Die Film Noir Foundation, San Francisco, zeigte Die Mörder sind unter uns 2014 auf dem jährlich in ihrer Stadt ganze 10 Tage dauernden Festival Noir City. Mit Blick auf eine internationale Tradition des Film Noirs galt der Wolfgang-Staudte-Film als Beispiel für einen klassischen Film Noir aus Deutschland, den es als eigenständige Tradition gar nicht gibt. Nach erneuter Begutachtung des Werks lässt sich festhalten, dass einiges für diese Wahl spricht. Vor allem ist die Wiederaufnahme der expressionistisch geprägten, kontraststarken und von großflächigen Schattenzonen gekennzeichneten Kameraarbeit kein Zufall. Sie provoziert neben dem guten Schauspiel der beteiligten Akteure die sinistre Atmosphäre, die das Werk auszeichnet. Während noch der Film Noir The House On Telegraph Hill (USA 1951) die von der Wehrmacht und der Waffen-SS in Polen verübten Greueltaten thematisierte, mied das Filmschaffen der Bundesrepublik Deutschland die Auseinandersetzung mit dem Dritten Reich bis in die Sechziger nahezu durchgehend. Peter Lorres in Ton und Thema verwandtem und ebenfalls im Film Noir verhafteten Der Verlorene (GER 1951) wurden Spott und rigorose Ablehnung zuteil. Die Filmrezeption der jungen Bundesrepublik war fünf Jahre später längst auf Eskapismus, auf Komödien und Romanzen billigen Zuschnitts programmiert und hatte lange Zeit Erfolg damit. Die Mörder sind unter uns ist ein Film, der vor allem bei wiederholtem Schauen seine Qualität offenbart, trotz einiger schwerfällig moralisierender Dialogpassagen, die auch seine dem Zeitkontext geschuldeten Schwächen belegen.

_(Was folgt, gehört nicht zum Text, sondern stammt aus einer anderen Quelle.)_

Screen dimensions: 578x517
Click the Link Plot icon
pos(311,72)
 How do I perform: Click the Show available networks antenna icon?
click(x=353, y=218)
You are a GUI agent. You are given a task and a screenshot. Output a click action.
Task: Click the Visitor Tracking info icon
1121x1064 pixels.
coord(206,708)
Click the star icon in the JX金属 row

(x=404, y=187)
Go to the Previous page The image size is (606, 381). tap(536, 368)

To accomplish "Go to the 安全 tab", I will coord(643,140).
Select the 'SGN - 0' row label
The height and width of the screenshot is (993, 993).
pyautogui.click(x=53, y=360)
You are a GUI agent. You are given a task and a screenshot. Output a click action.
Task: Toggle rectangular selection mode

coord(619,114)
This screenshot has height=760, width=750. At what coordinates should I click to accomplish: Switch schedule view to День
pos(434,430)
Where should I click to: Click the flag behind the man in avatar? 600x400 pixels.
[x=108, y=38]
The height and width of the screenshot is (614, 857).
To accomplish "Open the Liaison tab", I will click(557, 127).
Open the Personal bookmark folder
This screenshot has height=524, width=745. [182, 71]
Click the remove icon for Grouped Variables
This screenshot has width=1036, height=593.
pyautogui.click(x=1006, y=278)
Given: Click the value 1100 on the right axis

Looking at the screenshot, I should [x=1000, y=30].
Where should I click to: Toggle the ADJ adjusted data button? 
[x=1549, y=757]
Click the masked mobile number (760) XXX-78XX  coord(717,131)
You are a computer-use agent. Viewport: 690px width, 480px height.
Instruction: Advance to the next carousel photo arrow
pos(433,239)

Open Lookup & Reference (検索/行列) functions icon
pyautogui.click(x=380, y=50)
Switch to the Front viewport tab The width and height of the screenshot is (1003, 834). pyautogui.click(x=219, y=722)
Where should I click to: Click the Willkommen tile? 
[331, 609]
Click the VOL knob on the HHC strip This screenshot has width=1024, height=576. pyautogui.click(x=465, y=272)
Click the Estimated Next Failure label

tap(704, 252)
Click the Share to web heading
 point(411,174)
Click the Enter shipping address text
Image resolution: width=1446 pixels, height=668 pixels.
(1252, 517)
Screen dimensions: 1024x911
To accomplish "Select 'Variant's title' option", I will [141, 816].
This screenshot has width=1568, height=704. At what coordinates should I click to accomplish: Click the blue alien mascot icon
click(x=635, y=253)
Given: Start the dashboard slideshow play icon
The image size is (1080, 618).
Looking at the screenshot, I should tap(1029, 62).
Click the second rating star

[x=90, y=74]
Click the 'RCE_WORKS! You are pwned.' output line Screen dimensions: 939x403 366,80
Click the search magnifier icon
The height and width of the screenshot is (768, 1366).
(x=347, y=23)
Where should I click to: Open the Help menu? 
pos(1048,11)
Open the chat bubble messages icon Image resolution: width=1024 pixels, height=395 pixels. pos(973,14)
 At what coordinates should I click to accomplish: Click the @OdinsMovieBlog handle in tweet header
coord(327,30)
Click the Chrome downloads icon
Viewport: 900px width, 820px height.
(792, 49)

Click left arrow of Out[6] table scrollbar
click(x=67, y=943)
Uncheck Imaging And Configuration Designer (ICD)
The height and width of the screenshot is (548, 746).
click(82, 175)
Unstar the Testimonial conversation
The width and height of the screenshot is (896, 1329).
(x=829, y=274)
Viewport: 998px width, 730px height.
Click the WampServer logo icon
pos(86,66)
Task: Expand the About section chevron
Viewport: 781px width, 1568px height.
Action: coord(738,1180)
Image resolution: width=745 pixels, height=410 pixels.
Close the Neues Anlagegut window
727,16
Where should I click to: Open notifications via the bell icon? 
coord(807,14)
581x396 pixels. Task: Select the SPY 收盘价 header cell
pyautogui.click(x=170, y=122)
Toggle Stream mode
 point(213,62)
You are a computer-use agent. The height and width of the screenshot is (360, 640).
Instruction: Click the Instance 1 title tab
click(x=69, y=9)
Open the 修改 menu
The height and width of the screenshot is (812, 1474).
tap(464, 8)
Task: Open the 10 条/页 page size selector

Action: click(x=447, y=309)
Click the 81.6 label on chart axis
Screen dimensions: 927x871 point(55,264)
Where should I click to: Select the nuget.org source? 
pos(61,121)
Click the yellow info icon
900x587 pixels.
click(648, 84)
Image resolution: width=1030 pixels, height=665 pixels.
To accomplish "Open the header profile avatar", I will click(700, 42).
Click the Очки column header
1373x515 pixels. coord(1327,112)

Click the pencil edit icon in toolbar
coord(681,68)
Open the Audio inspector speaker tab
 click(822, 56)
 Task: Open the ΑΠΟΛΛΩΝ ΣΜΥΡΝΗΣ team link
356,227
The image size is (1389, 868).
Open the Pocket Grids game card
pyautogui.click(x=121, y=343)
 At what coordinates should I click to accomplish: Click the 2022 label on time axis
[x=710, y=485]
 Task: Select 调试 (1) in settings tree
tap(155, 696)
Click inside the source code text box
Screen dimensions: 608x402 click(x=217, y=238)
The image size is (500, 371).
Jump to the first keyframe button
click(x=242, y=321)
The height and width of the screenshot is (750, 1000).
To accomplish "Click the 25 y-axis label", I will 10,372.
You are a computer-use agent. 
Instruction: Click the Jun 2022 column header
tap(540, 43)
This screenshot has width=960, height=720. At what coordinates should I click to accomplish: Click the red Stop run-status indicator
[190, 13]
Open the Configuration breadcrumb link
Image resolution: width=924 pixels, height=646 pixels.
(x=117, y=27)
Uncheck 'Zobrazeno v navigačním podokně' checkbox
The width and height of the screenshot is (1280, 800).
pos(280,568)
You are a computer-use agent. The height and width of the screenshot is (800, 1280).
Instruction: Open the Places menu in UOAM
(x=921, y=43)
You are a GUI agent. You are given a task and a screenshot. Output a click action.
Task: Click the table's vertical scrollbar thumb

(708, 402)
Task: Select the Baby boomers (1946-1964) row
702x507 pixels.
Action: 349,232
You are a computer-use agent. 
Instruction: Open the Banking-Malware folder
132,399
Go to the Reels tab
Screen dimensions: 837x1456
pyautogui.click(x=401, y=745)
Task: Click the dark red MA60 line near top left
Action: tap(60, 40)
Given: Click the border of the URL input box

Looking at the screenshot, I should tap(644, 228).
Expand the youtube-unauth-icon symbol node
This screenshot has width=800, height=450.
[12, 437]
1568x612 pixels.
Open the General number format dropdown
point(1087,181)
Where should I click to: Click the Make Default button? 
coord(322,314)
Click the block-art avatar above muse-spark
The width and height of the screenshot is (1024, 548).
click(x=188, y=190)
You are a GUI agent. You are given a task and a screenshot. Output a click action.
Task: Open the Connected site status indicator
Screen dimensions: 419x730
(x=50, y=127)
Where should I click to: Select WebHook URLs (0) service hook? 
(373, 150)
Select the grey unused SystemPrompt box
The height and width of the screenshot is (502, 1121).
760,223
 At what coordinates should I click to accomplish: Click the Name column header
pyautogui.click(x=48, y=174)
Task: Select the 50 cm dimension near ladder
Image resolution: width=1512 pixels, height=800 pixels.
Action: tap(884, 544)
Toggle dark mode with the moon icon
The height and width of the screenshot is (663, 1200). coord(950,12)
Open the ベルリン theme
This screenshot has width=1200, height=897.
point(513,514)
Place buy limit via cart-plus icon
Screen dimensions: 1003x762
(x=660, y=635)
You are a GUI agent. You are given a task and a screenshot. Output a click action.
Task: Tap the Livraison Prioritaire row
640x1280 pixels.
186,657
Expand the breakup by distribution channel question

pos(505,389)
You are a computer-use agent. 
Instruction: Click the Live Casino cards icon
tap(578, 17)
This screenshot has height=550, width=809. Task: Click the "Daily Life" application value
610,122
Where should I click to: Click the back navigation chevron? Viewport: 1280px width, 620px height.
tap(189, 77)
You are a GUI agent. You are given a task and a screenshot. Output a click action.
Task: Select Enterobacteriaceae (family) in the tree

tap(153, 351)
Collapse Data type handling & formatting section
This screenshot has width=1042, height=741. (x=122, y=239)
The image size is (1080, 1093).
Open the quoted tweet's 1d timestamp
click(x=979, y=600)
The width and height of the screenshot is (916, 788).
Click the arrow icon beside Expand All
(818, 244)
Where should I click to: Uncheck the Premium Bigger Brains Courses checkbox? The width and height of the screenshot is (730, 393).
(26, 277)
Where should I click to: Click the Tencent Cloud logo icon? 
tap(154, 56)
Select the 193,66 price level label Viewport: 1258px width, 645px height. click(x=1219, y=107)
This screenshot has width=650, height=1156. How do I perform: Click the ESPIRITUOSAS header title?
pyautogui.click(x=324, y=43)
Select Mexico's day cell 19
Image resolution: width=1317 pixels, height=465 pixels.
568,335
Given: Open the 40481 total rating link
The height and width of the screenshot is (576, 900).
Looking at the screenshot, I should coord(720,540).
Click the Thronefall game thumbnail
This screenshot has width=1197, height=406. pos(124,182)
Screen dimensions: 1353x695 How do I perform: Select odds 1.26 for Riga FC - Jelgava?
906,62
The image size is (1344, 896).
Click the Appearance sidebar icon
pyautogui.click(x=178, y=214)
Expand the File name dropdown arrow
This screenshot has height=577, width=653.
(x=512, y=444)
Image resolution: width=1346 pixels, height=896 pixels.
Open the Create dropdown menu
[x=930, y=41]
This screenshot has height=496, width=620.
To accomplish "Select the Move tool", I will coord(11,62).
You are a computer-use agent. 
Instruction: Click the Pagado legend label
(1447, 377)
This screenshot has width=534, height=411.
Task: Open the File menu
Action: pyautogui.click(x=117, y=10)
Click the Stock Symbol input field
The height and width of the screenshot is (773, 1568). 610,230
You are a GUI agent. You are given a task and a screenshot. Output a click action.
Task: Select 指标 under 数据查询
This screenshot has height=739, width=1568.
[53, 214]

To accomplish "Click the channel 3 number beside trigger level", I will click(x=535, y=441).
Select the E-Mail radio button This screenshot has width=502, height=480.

Gute DVD-Edition (2004) von Icestorm und sodann 2009 in der vom KulturSpiegel und Arthaus / Studiocanal in Kooperation herausgebrachten Edition deutscher Film mit dem Werk ungekürzt im Originalformat ohne Untertitel, bildtechnisch nicht brillant, aber allemal solide restauriert, leider ohne Extras.